[RAW DATA — start]

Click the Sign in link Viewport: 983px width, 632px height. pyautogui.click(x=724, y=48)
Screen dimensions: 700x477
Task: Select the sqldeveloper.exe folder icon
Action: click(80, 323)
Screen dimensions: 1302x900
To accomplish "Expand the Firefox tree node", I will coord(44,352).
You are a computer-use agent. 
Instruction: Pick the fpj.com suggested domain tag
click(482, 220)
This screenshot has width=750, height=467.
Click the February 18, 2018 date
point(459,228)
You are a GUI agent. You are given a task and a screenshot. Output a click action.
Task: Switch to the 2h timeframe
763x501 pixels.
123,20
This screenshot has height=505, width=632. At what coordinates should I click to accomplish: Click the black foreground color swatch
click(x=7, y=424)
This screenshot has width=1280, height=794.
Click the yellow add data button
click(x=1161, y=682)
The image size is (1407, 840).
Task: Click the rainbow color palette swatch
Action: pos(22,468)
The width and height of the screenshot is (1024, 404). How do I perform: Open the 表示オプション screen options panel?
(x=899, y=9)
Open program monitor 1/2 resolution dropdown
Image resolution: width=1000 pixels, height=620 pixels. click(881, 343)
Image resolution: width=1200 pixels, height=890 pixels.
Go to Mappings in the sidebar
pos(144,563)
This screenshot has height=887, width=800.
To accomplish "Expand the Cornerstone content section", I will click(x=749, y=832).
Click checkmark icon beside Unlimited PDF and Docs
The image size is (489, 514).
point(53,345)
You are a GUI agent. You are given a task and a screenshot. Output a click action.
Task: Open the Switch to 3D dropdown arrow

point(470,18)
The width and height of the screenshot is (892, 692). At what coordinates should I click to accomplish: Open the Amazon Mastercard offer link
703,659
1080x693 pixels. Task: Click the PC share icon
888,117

[RAW DATA — finish]

**EXERCISE PROMPT**
Reproduce the listing above exactly from the line containing "Image resolution: width=1200" through its last line, with both of those lines included.

**EXERCISE SOLUTION**
Image resolution: width=1200 pixels, height=890 pixels.
Go to Mappings in the sidebar
pos(144,563)
This screenshot has height=887, width=800.
To accomplish "Expand the Cornerstone content section", I will click(x=749, y=832).
Click checkmark icon beside Unlimited PDF and Docs
The image size is (489, 514).
point(53,345)
You are a GUI agent. You are given a task and a screenshot. Output a click action.
Task: Open the Switch to 3D dropdown arrow

point(470,18)
The width and height of the screenshot is (892, 692). At what coordinates should I click to accomplish: Open the Amazon Mastercard offer link
703,659
1080x693 pixels. Task: Click the PC share icon
888,117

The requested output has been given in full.